El contexto sociocultural de la pintura mural oaxaqueña | 87
Figura 3.10. Huitzo. Barrio del Rosario,
calavera representada en el dintel de la Tumba 1.
(Dibujo: A. Reséndiz.
Basado en Flannery y Marcus, eds., 1983: fig. 8.37).
Ahora bien, la conquista espiritual del siglo XVI
trajo consigo una nueva forma de vida, de ritual
público y de convivencia familiar que introdujo
una actitud distinta hacia la muerte. Este cambio
en la forma de valorar la estancia en el mundo y el
paso al más allá ha contribuido en mucho a la incomprensión de los recintos funerarios prehispánicos y de la pintura mural que se encuentra en
ellos [fig. 3.10]. Así, observamos que frente a la renovación psíquica y anímica que conduce a los cristianos al Reino de los Justos, la gente de los pueblos
aún muestra temor hacia las antiguas tumbas, lo
cual indica que, en su concepción, las fuerzas de la
vida no se disipan con la muerte. La costumbre de
los habitantes de Pomuch, Campeche, por ejemplo,
de remover los tejidos blandos de la osamenta de
sus difuntos cierto tiempo después de haberlos sepultado y luego exponer los huesos durante los meses de noviembre y diciembre, refuerza esta idea y
ayuda a entender mejor esa obligación de honrar
a sus antepasados.
Remontando, entonces, lo poco que sabemos
sobre la muerte durante el Posclásico, y lo que de
ello pervive hasta nuestros días, visualizamos una
situación donde los elementos de la pintura mural
polícroma estarían representando las fuerzas del
cosmos que mantenían la vitalidad del difunto colocado entre ellas. En las tumbas 72 y 112 de Monte Albán, y en la 11 de Lambityeco, dichas fuerzas
habrían sido representadas mediante glifos y figuras humanas que aluden a los cuatro puntos cardinales, mientras que en la Tumba 104 de Monte Albán y en la 1 de Zaachila se habría identificado con
ellas a los difuntos, al registrar sus nombres en el
libro de los tiempos. Los personajes inhumados en
las tumbas 105 de Monte Albán y 5 de Suchilquitongo, por su parte, parecen haber previsto el espíritu de las cosas que esperaba a sus descendientes
y haber compensado el vacío terrenal a través de
los regocijos que brindaba su investidura.

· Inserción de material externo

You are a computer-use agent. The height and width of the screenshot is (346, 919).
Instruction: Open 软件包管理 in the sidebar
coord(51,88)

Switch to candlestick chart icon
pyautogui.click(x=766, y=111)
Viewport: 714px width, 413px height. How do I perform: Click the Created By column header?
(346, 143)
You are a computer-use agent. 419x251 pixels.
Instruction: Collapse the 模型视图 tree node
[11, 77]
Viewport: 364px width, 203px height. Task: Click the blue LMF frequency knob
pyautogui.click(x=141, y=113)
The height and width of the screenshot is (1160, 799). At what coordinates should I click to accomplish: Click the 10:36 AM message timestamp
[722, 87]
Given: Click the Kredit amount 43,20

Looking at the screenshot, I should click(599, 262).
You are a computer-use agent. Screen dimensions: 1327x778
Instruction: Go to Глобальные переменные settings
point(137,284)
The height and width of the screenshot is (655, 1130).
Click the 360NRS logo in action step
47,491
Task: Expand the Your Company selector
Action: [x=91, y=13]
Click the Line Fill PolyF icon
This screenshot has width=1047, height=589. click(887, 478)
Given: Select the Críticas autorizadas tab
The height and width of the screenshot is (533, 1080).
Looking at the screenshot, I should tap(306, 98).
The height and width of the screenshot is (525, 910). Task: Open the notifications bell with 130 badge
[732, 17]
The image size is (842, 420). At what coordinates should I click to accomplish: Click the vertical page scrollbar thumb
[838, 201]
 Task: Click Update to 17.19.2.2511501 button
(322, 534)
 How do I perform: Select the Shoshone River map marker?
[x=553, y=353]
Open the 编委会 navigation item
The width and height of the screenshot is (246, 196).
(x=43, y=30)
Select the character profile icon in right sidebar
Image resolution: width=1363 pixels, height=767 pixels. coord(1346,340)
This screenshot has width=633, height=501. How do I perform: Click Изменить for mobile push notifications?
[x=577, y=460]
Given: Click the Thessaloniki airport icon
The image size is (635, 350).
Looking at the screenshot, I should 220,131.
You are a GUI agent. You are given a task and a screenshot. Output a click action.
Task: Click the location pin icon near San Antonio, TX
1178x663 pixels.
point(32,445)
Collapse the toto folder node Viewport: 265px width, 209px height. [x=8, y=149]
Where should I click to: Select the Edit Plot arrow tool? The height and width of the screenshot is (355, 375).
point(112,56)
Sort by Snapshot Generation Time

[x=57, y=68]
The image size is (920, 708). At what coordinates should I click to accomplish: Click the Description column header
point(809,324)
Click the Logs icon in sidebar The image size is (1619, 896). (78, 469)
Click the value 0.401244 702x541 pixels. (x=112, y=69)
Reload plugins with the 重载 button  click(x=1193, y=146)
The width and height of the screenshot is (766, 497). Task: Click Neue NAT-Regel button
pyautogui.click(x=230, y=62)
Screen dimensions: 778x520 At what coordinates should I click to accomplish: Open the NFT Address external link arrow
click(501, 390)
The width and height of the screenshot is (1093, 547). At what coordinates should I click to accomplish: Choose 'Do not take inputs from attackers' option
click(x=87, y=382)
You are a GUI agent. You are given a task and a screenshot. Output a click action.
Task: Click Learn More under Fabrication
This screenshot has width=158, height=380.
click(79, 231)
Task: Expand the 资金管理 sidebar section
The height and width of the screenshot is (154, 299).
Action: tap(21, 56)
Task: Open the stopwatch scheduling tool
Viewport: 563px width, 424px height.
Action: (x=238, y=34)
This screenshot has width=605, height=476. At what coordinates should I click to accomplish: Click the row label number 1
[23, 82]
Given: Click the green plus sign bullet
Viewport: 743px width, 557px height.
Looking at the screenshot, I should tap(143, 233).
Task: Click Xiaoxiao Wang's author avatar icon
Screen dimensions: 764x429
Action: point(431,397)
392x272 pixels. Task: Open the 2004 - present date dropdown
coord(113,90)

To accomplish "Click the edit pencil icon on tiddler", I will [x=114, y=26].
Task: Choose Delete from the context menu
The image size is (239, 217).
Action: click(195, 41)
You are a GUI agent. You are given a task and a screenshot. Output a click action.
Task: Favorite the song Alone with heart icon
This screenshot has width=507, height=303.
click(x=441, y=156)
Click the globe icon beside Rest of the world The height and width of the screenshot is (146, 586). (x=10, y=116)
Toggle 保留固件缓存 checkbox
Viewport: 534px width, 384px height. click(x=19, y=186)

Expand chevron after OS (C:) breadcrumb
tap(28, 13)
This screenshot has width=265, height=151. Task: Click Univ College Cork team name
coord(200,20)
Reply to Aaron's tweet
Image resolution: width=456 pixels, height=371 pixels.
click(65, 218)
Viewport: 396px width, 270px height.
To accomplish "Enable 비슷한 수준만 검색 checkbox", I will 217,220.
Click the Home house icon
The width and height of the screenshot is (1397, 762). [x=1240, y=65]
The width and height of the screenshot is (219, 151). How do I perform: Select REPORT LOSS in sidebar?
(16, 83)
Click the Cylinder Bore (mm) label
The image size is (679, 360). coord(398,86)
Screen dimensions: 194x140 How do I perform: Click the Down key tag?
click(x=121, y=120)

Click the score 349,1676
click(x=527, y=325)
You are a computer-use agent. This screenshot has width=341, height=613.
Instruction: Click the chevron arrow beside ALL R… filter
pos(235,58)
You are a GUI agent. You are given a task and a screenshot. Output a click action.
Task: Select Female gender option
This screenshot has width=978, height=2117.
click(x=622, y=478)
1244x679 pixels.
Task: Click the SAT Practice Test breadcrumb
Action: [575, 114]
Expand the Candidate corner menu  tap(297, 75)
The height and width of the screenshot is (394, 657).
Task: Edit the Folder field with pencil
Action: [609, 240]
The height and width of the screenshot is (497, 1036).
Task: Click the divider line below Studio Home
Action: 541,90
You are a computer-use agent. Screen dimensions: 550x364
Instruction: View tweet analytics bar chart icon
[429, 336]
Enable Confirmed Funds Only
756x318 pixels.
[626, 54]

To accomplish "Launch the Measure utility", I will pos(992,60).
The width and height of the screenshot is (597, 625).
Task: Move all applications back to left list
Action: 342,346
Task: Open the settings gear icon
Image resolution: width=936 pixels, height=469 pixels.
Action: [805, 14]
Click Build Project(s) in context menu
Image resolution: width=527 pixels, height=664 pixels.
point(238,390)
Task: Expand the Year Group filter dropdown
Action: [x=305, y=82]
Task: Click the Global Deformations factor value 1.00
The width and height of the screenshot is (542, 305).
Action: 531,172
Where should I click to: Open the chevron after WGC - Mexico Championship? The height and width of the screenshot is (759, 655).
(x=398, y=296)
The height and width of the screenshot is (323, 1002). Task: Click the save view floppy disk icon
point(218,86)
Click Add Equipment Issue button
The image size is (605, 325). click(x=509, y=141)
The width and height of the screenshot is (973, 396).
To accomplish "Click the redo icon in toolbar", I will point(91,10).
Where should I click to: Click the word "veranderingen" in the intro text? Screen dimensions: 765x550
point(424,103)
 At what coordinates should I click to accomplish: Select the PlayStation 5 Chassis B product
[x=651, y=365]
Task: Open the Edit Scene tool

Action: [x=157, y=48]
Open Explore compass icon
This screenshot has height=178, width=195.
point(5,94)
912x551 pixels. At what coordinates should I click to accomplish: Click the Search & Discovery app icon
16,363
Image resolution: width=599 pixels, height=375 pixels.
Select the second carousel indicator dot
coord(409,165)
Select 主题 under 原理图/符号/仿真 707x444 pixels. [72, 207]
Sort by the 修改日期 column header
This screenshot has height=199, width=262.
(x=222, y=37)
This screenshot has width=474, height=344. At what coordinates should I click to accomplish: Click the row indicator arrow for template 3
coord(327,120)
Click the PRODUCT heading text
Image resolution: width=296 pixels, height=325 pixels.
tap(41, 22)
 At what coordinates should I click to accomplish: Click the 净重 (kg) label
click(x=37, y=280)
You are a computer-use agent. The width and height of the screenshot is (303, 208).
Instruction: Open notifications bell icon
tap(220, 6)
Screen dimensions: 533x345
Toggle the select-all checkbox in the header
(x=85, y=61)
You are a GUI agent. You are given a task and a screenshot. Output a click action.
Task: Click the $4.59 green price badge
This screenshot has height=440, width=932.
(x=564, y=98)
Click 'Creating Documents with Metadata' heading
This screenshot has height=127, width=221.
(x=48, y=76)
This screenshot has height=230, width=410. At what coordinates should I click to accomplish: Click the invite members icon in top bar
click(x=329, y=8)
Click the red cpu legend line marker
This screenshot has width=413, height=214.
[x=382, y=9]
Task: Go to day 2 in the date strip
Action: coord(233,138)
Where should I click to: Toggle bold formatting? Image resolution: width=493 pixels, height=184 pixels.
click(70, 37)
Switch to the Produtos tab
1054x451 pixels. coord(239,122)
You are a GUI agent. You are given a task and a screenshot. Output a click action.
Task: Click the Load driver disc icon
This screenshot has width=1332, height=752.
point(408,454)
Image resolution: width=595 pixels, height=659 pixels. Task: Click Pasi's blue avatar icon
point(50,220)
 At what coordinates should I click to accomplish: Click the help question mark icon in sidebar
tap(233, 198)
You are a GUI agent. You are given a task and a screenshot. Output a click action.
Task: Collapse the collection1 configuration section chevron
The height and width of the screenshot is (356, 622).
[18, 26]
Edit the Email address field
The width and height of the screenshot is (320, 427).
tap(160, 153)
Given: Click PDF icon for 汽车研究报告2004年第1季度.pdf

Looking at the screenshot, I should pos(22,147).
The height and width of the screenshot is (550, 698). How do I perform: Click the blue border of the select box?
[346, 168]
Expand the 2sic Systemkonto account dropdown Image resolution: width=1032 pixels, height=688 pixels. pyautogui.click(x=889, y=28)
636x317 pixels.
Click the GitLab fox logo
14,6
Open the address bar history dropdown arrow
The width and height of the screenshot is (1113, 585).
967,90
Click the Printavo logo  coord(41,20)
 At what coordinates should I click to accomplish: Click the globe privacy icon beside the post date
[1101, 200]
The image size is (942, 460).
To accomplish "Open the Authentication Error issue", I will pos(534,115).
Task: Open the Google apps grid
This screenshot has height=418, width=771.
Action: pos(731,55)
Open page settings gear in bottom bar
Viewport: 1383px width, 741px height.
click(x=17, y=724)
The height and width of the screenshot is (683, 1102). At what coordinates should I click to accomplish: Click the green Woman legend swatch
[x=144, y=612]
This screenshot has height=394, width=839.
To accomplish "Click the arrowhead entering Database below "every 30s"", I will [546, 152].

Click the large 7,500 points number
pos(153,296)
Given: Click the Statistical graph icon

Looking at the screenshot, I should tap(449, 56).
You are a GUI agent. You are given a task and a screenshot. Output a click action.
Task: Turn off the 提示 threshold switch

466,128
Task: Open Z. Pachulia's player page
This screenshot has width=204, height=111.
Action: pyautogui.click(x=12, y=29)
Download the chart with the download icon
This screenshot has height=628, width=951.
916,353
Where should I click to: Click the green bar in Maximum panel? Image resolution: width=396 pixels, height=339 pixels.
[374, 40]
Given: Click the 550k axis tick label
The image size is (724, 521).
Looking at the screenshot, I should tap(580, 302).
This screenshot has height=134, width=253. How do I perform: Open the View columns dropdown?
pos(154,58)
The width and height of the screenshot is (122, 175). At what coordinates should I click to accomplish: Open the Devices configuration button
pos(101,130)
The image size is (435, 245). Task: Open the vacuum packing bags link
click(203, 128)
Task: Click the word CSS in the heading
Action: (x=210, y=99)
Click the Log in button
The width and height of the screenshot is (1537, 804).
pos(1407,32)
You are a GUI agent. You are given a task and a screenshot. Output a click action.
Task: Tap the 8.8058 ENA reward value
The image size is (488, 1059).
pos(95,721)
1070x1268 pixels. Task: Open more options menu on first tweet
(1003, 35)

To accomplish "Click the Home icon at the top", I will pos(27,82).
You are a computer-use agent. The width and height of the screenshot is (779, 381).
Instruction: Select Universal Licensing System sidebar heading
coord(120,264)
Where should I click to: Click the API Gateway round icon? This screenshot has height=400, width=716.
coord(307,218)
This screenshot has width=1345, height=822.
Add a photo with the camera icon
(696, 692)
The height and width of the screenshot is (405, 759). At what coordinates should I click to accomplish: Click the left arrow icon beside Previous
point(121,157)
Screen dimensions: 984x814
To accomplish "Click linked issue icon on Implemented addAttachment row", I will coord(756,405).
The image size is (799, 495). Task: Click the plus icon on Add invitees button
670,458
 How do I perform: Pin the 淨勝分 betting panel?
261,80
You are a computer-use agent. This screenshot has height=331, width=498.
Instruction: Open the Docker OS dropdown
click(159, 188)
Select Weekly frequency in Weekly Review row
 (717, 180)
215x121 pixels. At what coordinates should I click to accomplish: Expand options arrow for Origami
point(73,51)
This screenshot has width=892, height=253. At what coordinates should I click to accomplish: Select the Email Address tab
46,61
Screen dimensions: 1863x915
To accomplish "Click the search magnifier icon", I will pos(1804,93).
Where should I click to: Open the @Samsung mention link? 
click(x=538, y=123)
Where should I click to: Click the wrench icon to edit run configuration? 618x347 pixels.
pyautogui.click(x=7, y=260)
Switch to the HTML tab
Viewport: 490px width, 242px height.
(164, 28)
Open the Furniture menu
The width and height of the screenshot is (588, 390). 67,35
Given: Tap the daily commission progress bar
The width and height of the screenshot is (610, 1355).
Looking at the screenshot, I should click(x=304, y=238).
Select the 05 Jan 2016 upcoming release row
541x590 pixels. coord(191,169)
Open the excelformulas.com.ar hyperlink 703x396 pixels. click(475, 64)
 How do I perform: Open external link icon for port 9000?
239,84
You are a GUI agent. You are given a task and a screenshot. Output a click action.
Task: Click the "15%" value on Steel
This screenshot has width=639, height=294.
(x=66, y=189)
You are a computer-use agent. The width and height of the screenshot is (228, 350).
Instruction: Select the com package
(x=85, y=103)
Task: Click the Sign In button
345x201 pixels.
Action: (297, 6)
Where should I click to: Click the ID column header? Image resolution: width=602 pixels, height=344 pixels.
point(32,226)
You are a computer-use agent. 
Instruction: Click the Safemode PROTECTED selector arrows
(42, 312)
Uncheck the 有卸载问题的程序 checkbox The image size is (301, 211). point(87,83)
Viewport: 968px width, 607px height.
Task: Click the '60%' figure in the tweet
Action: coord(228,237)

Esta interpretación de un subconjunto de pinturas funerarias dentro del amplísimo territorio oaxaqueño no implica que otros grupos étnicos tuvieran
la misma actitud frente a la muerte. Tan es así que
se conocen distintos tipos y formas de tumbas y enterramientos en las secuencias culturales de la entidad. Lo que dejan entrever todos estos recintos, empero, es un respeto a lo desconocido y al destino de
aquello que imbuye a los humanos de una personalidad, incluyendo acaso a otras especies que mediaban entre el plano terrestre y el inframundo. Durante el Posclásico, esta preocupación encontró
en los iconos de “tipo códice” una forma de comunicación gráfica que permitió transmitir los conceptos
religiosos de una manera inmediata, ya sea entre
los miembros de una misma comunidad o entre pueblos vecinos ligados por alguna circunstancia no filial. Al romperse las barreras lingüísticas también
se pudieron confrontar los valores propios a cada sociedad, tornándose la muerte —como último hecho
de la vida— en un tema que permitió el diálogo entre los distintos pueblos que habitaban Mesoamérica.